======== Data records
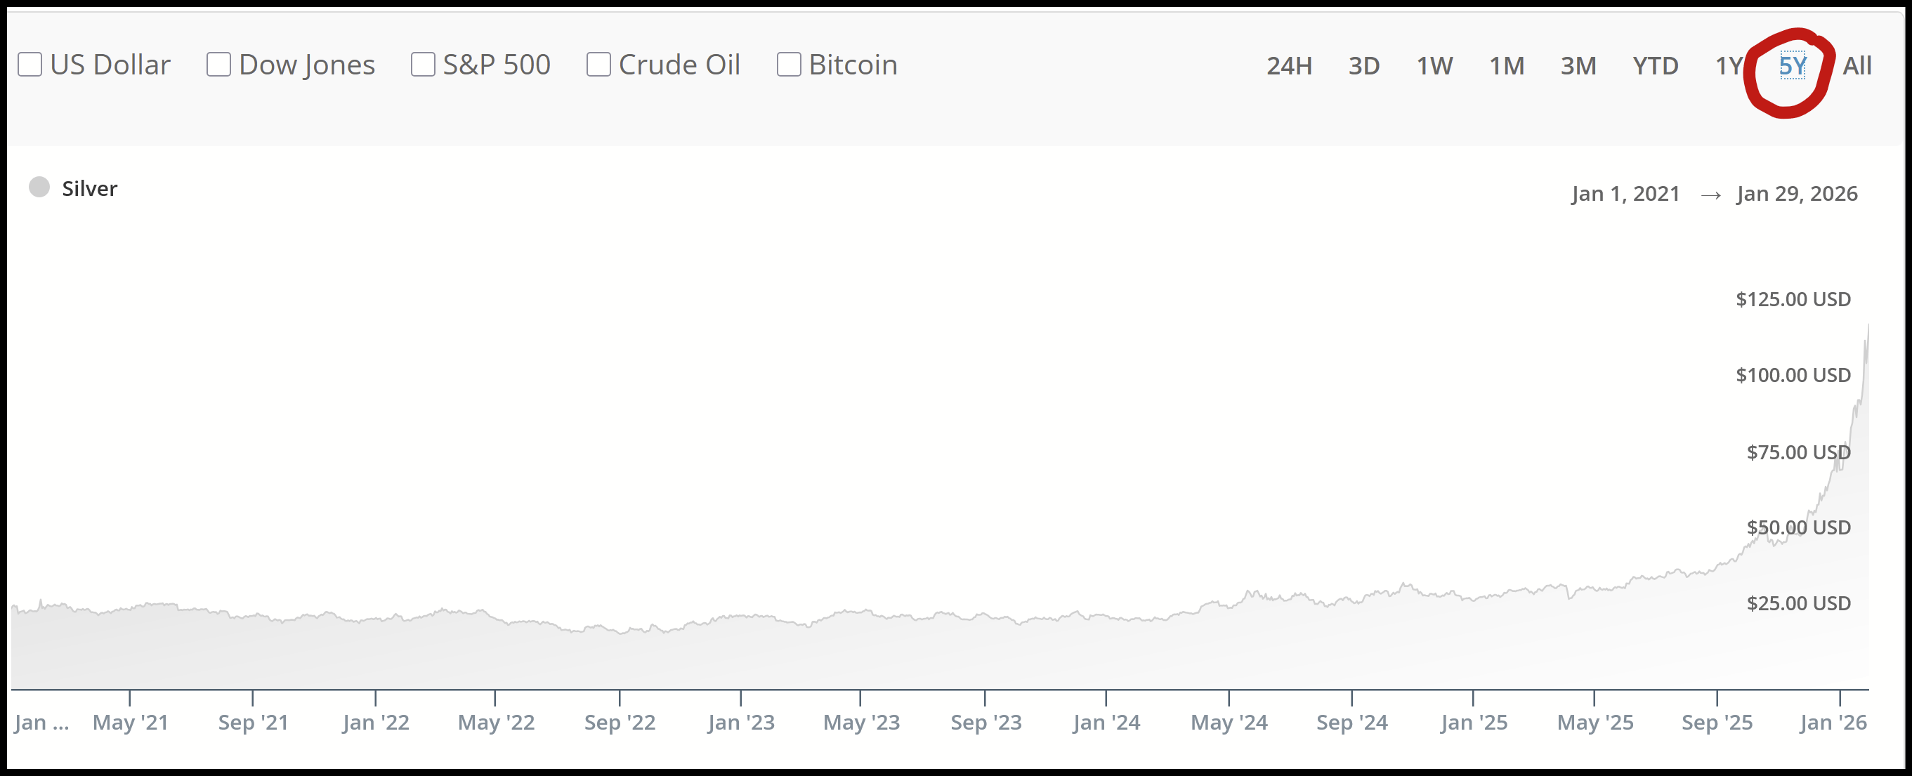Click the circled 5Y range button
The image size is (1912, 776).
(1793, 66)
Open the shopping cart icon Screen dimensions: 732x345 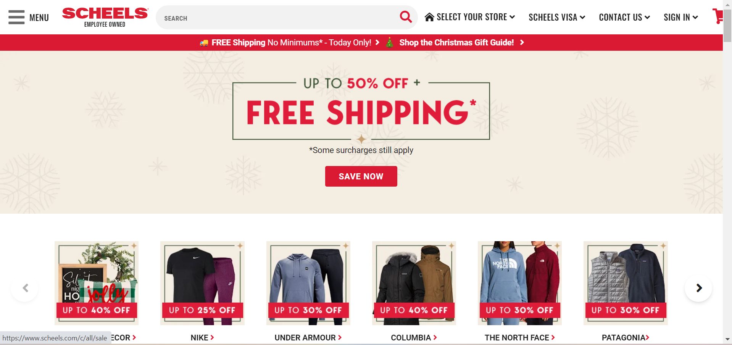pos(717,16)

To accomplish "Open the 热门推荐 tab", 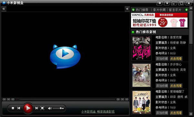I will (x=142, y=10).
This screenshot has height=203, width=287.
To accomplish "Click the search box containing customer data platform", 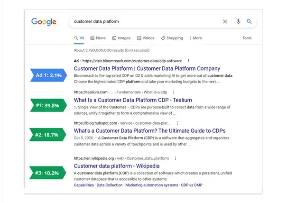I will tap(142, 21).
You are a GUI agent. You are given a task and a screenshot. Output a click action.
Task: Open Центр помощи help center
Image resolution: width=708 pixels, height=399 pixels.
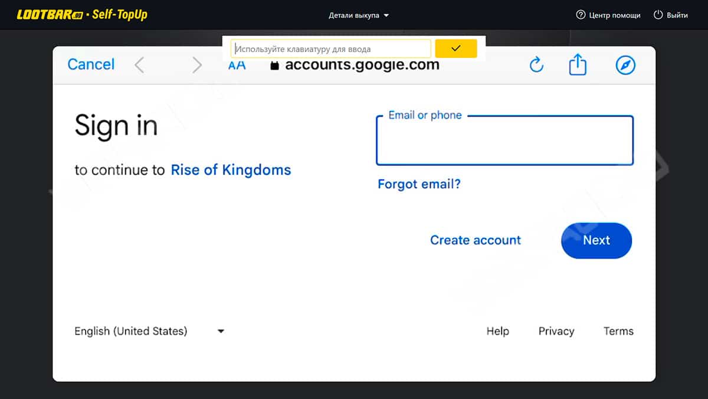(x=608, y=15)
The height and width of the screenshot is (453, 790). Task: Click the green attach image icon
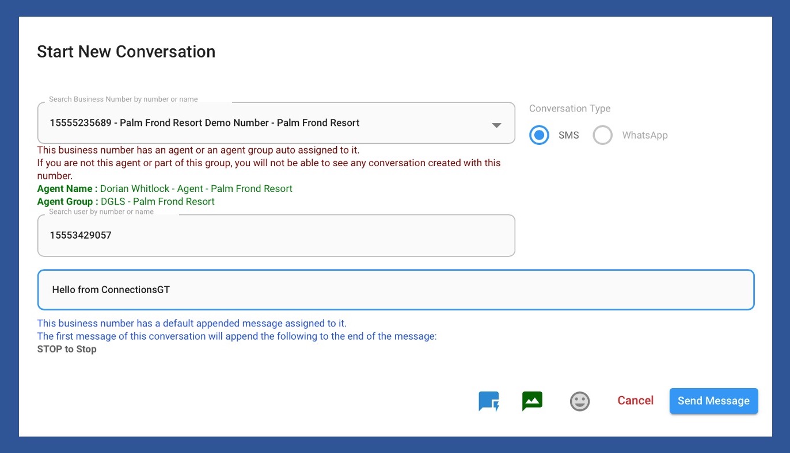point(532,401)
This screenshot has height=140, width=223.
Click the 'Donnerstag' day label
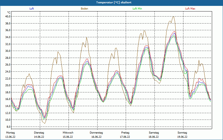pyautogui.click(x=96, y=132)
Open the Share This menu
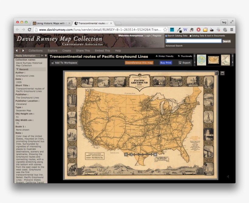Image resolution: width=249 pixels, height=203 pixels. [83, 50]
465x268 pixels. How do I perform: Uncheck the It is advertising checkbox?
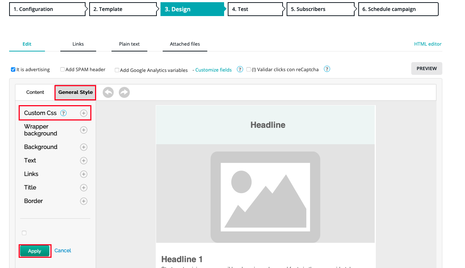tap(13, 69)
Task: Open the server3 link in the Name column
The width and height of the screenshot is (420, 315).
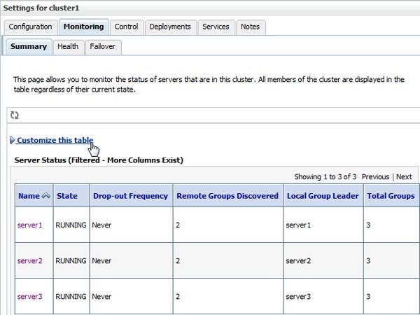Action: pos(29,297)
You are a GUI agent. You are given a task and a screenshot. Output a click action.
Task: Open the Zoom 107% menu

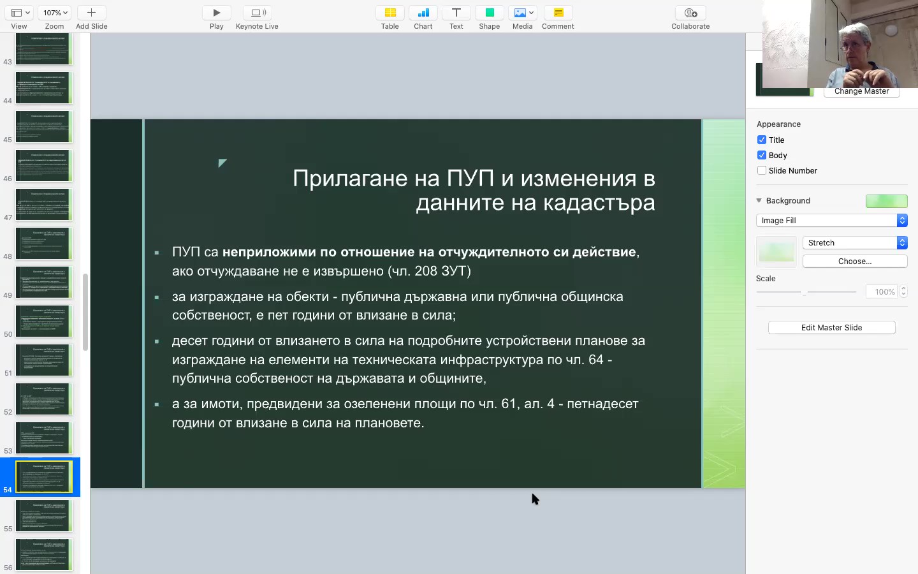point(55,13)
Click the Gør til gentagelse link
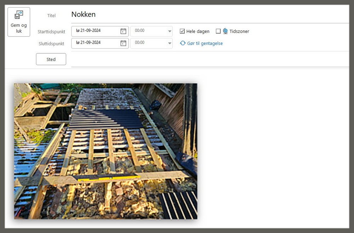The width and height of the screenshot is (354, 233). [x=205, y=43]
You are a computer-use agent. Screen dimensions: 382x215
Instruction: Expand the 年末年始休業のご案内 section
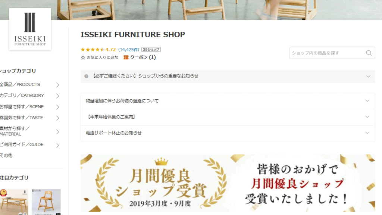point(228,117)
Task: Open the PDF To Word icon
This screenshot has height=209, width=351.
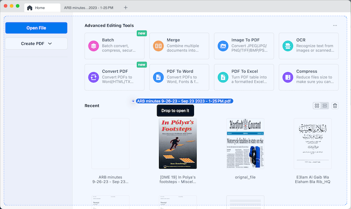Action: point(158,77)
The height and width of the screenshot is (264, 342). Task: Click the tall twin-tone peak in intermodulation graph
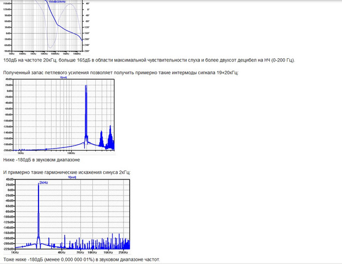[x=86, y=113]
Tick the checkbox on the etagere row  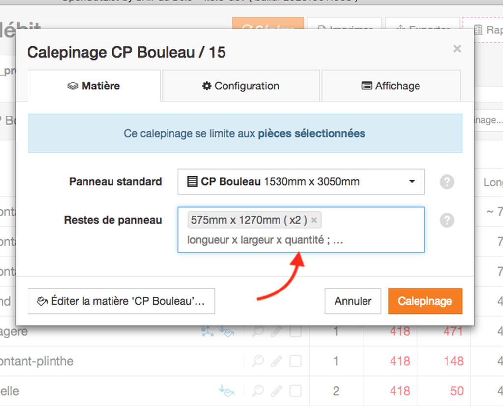(295, 332)
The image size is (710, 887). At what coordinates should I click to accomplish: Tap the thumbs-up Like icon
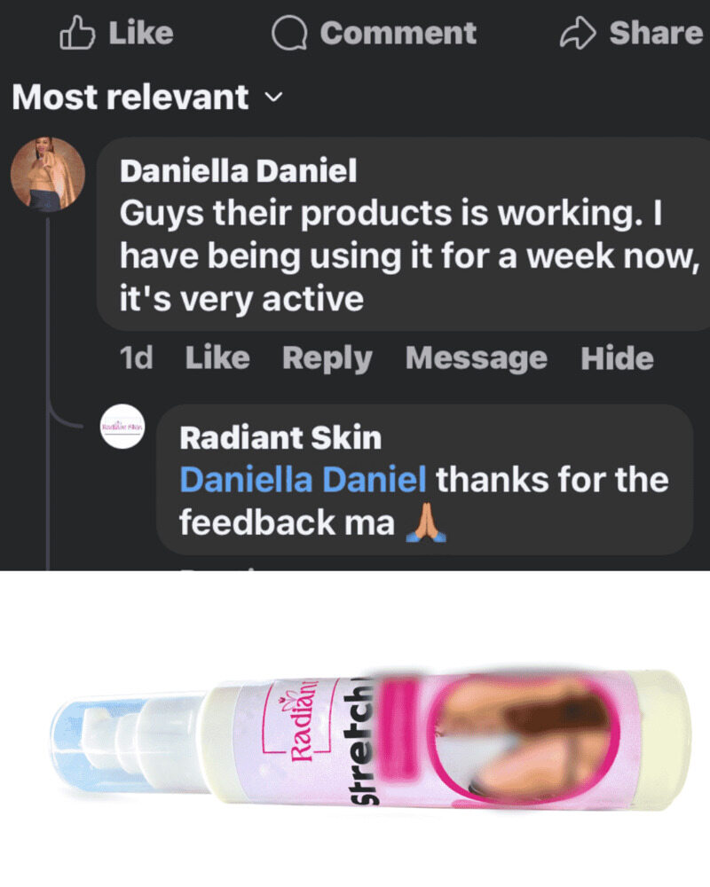[77, 33]
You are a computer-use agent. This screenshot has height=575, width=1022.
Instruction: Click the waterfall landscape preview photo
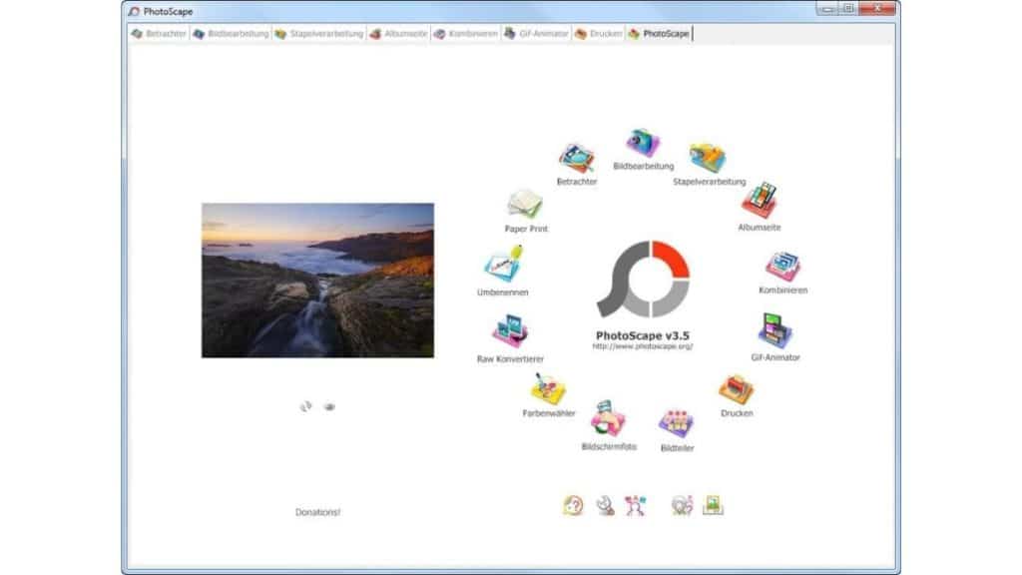coord(317,281)
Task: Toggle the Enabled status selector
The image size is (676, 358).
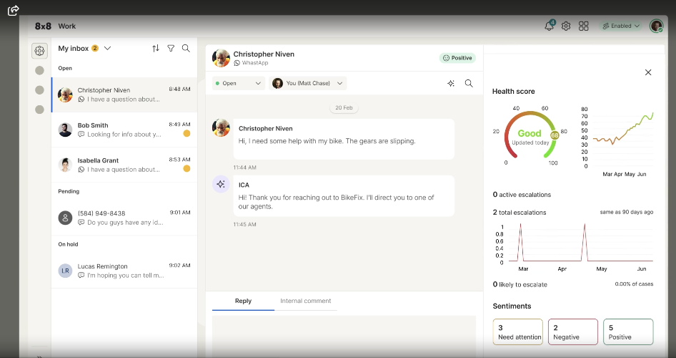Action: (620, 26)
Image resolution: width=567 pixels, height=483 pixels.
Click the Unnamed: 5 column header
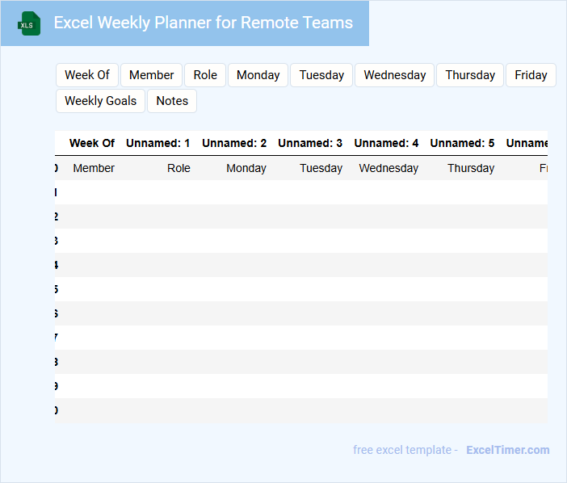point(462,143)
================
Which of the lines above hold the word "computer"? Copy each one.

You are a computer-use agent. Screen dimensions: 382x215
You are a computer-use agent. This screenshot has height=575, width=1022.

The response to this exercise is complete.